I am trying to set up a demo Glue job that demonstrates upserts using data lake framework.
I have example full load data I have saved as delta table in S3 bucket defined as follows:
data = {'visitor': ['foo', 'bar', 'baz'],
'id': [1, 2, 3],
'B': [1, 0, 1],
'C': [1, 0, 0]}
and example incremental data with same setup but in different S3 prefix defined as follows:
data_updated = {'visitor': ['foo_updated'],
'id': [1],
'B': [1],
'C': [1]}
After executing the following statements:
delta_df = DeltaTable.forPath(spark, "s3://example_bucket/full_load")
cdc_df = spark.read.format("delta").load("s3://example_bucket/incremental_load/")

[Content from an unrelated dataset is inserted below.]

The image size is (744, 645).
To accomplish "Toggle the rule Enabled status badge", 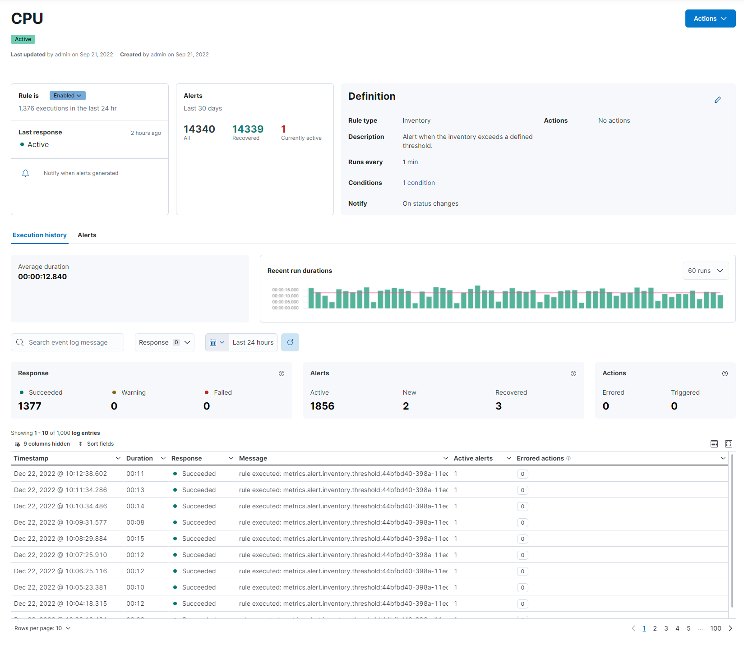I will 67,96.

final_df = delta_df.alias("prev_df").merge( \
source = cdc_df.alias("append_df"), \
#matching on primarykey
condition = expr("prev_df.id = append_df.id"))\
.whenMatchedUpdate(set= {
"prev_df.B" : col("append_df.B"),
"prev_df.C" : col("append_df.C"),
"prev_df.visitor" : col("append_df.visitor")} )\
.whenNotMatchedInsert(values =
#inserting a new row to Delta table
{ "prev_df.B" : col("append_df.B"),
"prev_df.C" : col("append_df.C"),
"prev_df.visitor" : col("append_df.visitor"),
})\
.execute()
Tables in s3 were created as follows:
df = pd.DataFrame(data)
dataFrame = spark.createDataFrame(df)
dataFrame.write \
.format("delta") \
.mode("overwrite") \
.save("s3://example_bucket/full_load", overwrite=True)
df = pd.DataFrame(data)
dataFrame = spark.createDataFrame(df)
dataFrame.write \
.format("delta") \
.mode("overwrite") \
.save("s3://example_bucket/incremental_load", overwrite=True)

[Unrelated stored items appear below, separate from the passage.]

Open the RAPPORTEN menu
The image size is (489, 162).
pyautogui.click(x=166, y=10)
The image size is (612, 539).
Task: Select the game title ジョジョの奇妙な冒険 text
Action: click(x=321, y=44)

Incremental row with id 1 gets appended into the full load bucket instead of the original row getting updated. What am I doing wrong?

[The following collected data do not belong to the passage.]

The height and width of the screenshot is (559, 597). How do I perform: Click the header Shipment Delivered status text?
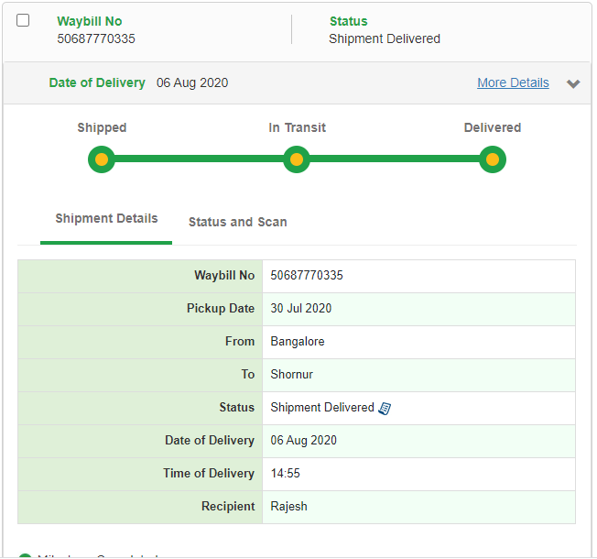pyautogui.click(x=385, y=38)
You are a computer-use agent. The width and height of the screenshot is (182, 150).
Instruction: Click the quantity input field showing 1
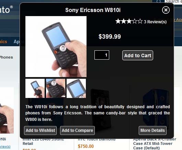102,55
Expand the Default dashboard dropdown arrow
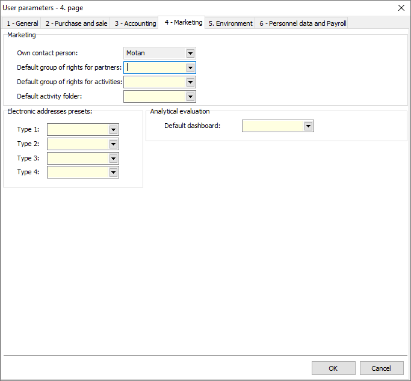Screen dimensions: 411x381 coord(308,126)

The overall flow should be:
Create and write a delta table:
dataFrame.write \
.format("delta") \
.mode("overwrite") \
.option("path", s3_path) \
.saveAsTable(f"{database_name}.{table_name})
Merge:
delta_df.alias("prev_df").merge(
cdc_df.alias("append_df"),
# matching on primarykey
"prev_df.id = append_df.id") \
.whenMatchedUpdate(set= {
"B": "append_df.B",
"C": "append_df.C",
"visitor": "append_df.visitor"
})\
.whenNotMatchedInsert(values = {
#inserting a new row to Delta table
"id": "append_df.id",
"B": "append_df.B",
"C": "append_df.C",
"visitor": "append_df.visitor"
})\
.execute()